Differential Diagnosis
| Finding | Favours Benign / Reactive | Favours Metastatic |
|---|---|---|
| Size | ≤9–10 mm (screening population) | ≥5 mm with known ipsilateral cancer |
| Symmetry | Bilateral, symmetric | Unilateral asymmetric enlargement |
| Morphology | Oval, preserved fatty hilum | Round, effaced hilum |
| Cortex | Thin, uniform | Eccentric cortical thickening |
| Enhancement | Mild, homogeneous | Intense, heterogeneous, or rim-like |
| Context | No cancer history | Ipsilateral to known malignancy |
Other entities that may mimic an internal mammary lymph node:
- Internal mammary artery aneurysm — follows vascular signal on all sequences
- Sternal metastasis — bony destruction, irregular margins
- Parasternal soft tissue mass (e.g., lymphoma) — typically larger and more irregular
Clinical Significance and Management
- Staging impact: Internal mammary node metastasis upstages breast cancer to N3b (AJCC 8th edition) when not accompanied by axillary metastasis, or N3b when combined with axillary disease
- Treatment implications: Positive internal mammary nodes may prompt inclusion of the internal mammary chain in the radiation field, altering the radiotherapy plan significantly
- Surgical sampling: Internal mammary sentinel node biopsy is technically feasible but uncommonly performed due to operative risk and limited therapeutic benefit
- PET/CT correlation: FDG-PET may help characterise equivocal MRI findings; however, small nodes (<5 mm) are below PET spatial resolution
Board Pearl
Internal mammary node metastasis changes the radiation field — if identified, the radiation oncologist should be notified to consider parasternal nodal irradiation.
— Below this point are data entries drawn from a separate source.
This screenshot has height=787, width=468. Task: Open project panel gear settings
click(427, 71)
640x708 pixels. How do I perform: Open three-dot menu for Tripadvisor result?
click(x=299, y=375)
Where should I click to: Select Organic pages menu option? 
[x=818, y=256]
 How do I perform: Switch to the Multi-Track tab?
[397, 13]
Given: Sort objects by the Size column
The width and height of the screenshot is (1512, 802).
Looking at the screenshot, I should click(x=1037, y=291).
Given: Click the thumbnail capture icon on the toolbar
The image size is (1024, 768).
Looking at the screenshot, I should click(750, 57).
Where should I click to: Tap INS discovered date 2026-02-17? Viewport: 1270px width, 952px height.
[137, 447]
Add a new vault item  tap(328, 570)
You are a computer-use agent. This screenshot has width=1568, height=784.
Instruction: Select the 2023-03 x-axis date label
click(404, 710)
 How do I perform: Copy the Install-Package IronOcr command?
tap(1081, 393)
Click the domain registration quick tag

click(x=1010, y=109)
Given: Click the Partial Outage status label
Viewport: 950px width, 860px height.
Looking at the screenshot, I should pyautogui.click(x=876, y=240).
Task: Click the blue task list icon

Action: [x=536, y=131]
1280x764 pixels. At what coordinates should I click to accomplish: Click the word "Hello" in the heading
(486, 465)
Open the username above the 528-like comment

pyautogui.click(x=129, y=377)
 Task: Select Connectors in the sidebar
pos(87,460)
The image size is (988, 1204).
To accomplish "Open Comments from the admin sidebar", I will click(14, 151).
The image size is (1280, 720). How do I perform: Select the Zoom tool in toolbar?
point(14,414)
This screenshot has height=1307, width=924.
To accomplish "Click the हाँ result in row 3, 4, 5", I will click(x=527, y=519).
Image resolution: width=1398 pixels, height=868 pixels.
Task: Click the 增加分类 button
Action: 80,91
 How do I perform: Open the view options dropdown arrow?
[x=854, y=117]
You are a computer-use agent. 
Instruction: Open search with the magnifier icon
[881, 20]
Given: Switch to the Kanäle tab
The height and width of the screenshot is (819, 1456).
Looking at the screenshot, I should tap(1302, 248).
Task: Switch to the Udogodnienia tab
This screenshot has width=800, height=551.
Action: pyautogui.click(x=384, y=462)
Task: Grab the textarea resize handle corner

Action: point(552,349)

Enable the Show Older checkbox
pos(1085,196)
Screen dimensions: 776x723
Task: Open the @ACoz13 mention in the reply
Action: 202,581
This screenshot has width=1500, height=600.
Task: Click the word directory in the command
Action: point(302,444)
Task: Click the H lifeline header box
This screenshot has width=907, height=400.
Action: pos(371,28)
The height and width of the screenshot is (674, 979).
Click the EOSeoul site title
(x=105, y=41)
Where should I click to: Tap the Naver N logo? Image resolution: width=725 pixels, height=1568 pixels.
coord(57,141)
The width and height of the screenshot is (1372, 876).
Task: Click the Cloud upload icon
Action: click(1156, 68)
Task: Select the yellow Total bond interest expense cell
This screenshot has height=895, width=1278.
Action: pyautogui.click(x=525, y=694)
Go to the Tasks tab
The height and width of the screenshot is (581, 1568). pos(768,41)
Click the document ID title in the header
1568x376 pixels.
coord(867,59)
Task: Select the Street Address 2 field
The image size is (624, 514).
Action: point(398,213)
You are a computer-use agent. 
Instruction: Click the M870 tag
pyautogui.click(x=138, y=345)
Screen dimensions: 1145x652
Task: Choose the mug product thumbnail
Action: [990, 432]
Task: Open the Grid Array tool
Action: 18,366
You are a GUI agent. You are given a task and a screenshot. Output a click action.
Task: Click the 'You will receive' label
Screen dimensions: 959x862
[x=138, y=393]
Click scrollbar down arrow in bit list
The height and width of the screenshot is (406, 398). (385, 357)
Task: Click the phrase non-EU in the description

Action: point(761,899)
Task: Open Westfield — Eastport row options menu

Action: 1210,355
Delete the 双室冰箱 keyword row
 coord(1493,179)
This is one of the most actionable findings at breast MRI staging.
Reporting
- Describe side and intercostal space (define ribs above and below: e.g., “intercostal space between ribs 1 and 2”) — facilitates correlation and targeted radiation therapy planning
- Note size (long-axis and short-axis), morphology, and any asymmetry compared to the contralateral side
- Ipsilateral to known malignancy: describe fully, no separate BI-RADS category; management depends on multidisciplinary decision-making
- Isolated finding (no known cancer): assign BI-RADS based on degree of suspicion
- If suspicious, recommend correlation with PET/CT or short-interval follow-up depending on clinical scenario
Pitfalls
- Overcalling normal visible nodes — up to 9–10 mm is normal in screening; bilateral symmetric enlargement is almost always reactive
- Ignoring contralateral comparison — always compare with the opposite internal mammary chain; unilateral asymmetry is the key discriminator
- Forgetting cross-drainage — medial tumours may metastasise to internal mammary nodes without axillary involvement, so a negative axilla does not exclude internal mammary disease
- Omitting intercostal space localisation — vague reporting (“parasternal node”) hinders surgical and radiation planning; always specify the intercostal level
- Confusing with axillary Level III nodes — Level III (infraclavicular/apical) nodes are lateral to the pectoralis minor; internal mammary nodes are medial, along the sternal border
Board Pearl
Internal mammary node metastasis can occur without axillary metastasis — particularly with medially located tumours. A clear axilla does not rule out internal mammary spread.
v2025 Updates
BI-RADS v2025 emphasises that visibility alone is not abnormal and provides explicit size guidance for screening populations (up to 9–10 mm). The edition reinforces that asymmetry and clinical context (ipsilateral cancer) are the primary criteria for suspicion, moving away from rigid size-only thresholds used in older references.